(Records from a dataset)
#####
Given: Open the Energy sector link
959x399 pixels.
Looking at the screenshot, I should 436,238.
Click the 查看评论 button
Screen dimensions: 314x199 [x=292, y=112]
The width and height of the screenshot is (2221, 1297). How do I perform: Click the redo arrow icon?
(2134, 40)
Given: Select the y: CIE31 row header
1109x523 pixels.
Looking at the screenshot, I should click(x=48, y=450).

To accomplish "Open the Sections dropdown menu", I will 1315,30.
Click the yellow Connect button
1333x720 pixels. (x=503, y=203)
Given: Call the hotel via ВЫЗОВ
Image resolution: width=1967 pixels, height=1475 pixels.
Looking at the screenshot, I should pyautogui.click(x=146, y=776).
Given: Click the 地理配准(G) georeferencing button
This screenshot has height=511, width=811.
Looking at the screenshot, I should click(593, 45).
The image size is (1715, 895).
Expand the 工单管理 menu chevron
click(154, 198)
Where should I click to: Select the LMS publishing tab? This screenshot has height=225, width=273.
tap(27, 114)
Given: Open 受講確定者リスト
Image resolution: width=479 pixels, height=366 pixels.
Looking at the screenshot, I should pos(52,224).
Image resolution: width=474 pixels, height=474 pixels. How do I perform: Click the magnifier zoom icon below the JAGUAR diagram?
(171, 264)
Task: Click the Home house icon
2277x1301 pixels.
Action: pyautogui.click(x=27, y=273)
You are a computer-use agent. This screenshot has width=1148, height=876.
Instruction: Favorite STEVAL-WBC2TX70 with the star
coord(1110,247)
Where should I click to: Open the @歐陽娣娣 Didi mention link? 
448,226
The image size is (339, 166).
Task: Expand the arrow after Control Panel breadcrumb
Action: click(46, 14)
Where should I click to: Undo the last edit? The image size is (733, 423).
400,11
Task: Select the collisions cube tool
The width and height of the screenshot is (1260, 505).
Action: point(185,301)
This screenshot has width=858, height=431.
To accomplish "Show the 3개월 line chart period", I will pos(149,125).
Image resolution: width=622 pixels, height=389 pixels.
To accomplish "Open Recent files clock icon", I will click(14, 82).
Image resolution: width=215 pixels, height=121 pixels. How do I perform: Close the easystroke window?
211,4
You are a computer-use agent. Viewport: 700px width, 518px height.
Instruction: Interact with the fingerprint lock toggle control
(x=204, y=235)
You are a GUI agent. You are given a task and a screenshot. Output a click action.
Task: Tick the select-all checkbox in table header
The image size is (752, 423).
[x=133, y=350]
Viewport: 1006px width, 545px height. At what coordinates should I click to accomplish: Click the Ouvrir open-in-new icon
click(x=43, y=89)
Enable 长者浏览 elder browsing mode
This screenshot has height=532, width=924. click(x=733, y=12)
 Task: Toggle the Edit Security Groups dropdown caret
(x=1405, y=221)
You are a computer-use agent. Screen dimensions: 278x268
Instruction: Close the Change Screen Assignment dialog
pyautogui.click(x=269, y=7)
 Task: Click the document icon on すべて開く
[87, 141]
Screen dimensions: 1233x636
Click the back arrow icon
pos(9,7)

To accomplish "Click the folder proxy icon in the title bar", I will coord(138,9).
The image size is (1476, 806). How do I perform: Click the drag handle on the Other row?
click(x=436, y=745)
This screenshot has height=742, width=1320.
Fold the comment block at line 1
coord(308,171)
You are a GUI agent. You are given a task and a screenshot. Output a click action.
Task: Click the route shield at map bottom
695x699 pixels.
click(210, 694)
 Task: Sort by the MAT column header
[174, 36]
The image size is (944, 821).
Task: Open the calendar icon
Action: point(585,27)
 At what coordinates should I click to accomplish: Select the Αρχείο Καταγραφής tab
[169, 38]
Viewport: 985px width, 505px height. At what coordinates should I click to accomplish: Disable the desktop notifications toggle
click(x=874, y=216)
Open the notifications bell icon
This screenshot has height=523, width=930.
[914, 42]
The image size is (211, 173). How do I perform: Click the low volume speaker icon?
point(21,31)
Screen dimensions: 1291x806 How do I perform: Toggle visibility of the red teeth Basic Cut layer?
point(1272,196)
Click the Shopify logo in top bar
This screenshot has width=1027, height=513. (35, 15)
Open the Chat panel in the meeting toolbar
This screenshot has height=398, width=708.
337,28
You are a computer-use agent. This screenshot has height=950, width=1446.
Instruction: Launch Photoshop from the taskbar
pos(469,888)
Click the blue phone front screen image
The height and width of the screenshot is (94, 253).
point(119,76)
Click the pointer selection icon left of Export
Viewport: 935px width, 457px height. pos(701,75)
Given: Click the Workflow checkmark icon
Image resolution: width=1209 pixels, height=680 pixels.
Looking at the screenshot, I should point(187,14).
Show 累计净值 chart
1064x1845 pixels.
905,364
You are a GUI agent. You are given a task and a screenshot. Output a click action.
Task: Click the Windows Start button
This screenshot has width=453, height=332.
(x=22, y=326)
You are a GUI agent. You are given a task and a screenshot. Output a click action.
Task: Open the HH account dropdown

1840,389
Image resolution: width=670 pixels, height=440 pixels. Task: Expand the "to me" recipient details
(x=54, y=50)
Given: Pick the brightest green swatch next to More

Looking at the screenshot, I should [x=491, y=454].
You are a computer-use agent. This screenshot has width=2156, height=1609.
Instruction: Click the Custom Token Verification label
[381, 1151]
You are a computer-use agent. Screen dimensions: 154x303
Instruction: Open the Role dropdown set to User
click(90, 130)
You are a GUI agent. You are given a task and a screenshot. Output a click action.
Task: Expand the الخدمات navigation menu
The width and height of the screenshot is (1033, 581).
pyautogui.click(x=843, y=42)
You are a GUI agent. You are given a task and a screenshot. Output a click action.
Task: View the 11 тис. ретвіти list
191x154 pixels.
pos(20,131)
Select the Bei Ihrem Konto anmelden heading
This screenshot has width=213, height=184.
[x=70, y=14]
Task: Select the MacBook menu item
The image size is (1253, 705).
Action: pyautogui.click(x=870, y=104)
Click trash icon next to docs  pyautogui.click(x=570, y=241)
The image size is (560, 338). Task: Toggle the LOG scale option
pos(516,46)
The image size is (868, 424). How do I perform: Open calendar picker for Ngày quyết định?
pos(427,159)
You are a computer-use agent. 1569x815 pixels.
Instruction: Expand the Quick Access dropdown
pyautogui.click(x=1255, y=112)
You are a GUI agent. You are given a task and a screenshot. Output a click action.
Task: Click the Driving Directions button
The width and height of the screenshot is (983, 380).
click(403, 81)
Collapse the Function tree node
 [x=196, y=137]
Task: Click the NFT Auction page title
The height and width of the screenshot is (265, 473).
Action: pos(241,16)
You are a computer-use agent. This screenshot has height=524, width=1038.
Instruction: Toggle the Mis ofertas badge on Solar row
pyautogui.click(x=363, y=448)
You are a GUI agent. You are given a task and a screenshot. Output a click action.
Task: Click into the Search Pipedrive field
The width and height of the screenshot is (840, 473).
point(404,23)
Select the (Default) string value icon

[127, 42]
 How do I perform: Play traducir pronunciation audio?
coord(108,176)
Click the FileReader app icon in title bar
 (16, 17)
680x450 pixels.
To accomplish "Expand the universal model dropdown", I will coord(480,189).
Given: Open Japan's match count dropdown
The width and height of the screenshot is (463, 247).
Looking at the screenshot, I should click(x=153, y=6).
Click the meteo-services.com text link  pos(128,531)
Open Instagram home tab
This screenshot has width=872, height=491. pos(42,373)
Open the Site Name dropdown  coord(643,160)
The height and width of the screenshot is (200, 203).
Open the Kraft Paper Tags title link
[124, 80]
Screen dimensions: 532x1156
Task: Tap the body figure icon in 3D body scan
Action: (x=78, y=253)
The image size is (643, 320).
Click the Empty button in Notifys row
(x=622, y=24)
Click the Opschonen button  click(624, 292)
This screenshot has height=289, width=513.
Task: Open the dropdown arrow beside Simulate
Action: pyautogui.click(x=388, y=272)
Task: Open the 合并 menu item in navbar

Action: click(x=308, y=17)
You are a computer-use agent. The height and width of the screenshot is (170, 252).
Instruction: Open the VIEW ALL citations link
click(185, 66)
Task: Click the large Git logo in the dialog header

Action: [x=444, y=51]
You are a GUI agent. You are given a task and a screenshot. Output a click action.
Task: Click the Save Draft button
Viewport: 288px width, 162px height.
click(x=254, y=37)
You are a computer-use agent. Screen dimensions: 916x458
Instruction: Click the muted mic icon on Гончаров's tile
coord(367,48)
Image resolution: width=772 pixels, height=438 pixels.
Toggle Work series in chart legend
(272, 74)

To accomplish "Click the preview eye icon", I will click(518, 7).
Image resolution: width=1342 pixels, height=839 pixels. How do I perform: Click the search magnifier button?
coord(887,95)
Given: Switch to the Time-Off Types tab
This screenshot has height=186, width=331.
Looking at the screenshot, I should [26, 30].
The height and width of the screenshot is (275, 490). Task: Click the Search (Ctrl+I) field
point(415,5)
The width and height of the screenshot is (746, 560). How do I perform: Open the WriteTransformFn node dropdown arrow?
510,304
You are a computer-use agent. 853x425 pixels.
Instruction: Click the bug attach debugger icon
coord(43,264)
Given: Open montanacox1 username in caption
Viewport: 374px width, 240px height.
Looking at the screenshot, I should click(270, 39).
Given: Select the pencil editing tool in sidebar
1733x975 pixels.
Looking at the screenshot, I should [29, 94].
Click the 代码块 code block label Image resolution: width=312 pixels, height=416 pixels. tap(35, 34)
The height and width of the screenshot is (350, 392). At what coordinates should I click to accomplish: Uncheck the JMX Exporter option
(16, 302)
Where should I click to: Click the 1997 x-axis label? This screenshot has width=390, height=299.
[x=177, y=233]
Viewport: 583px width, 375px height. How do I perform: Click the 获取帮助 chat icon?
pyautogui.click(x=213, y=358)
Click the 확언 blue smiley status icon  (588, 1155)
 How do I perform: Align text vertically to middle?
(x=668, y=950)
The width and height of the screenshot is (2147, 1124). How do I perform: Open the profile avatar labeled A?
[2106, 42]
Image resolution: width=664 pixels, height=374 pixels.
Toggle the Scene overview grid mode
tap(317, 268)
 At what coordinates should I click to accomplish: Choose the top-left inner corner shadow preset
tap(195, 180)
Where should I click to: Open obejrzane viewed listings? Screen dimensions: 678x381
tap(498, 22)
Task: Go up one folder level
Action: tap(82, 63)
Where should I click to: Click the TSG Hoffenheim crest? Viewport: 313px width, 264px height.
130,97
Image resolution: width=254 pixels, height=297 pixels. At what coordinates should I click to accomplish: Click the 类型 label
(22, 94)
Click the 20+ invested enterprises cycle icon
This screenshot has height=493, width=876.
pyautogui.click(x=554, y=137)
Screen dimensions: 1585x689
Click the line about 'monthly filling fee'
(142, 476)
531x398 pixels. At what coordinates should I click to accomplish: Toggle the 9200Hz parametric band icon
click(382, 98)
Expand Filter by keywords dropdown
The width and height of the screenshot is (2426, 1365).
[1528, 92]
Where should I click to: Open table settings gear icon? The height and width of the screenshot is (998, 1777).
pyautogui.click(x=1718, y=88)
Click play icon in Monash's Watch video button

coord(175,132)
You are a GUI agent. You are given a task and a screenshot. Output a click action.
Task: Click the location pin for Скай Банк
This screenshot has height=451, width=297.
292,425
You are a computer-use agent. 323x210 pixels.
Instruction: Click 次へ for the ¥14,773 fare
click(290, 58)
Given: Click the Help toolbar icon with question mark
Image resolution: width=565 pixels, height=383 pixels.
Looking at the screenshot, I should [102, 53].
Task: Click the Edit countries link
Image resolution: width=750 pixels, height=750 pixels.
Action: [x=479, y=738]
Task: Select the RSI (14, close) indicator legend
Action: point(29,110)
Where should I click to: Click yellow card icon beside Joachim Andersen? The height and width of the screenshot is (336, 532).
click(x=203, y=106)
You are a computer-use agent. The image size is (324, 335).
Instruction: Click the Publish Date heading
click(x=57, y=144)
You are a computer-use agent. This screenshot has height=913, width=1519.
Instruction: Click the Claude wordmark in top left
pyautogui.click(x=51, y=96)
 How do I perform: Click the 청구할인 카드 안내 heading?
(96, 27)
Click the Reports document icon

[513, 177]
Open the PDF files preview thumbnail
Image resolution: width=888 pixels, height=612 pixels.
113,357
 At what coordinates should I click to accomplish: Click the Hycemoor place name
#####
• [Short problem]: Reproduce the entries from the line with "Open the Site" up to and including the line with "coord(43,264)", swapping "Save Draft" for "Publish Now" and leaving everything else unchanged.

• [Response to the exercise]:
Open the Site Name dropdown  coord(643,160)
The height and width of the screenshot is (200, 203).
Open the Kraft Paper Tags title link
[124, 80]
Screen dimensions: 532x1156
Task: Tap the body figure icon in 3D body scan
Action: (x=78, y=253)
The image size is (643, 320).
Click the Empty button in Notifys row
(x=622, y=24)
Click the Opschonen button  click(624, 292)
This screenshot has height=289, width=513.
Task: Open the dropdown arrow beside Simulate
Action: pyautogui.click(x=388, y=272)
Task: Open the 合并 menu item in navbar

Action: click(x=308, y=17)
You are a computer-use agent. The height and width of the screenshot is (170, 252).
Instruction: Open the VIEW ALL citations link
click(185, 66)
Task: Click the large Git logo in the dialog header

Action: [x=444, y=51]
You are a GUI agent. You are given a task and a screenshot. Output a click action.
Task: Click the Publish Now button
Viewport: 288px width, 162px height.
click(x=254, y=37)
You are a computer-use agent. Screen dimensions: 916x458
Instruction: Click the muted mic icon on Гончаров's tile
coord(367,48)
Image resolution: width=772 pixels, height=438 pixels.
Toggle Work series in chart legend
(272, 74)

To accomplish "Click the preview eye icon", I will click(518, 7).
Image resolution: width=1342 pixels, height=839 pixels. How do I perform: Click the search magnifier button?
coord(887,95)
Given: Switch to the Time-Off Types tab
This screenshot has height=186, width=331.
Looking at the screenshot, I should [26, 30].
The height and width of the screenshot is (275, 490). Task: Click the Search (Ctrl+I) field
point(415,5)
The width and height of the screenshot is (746, 560). How do I perform: Open the WriteTransformFn node dropdown arrow?
510,304
You are a computer-use agent. 853x425 pixels.
Instruction: Click the bug attach debugger icon
coord(43,264)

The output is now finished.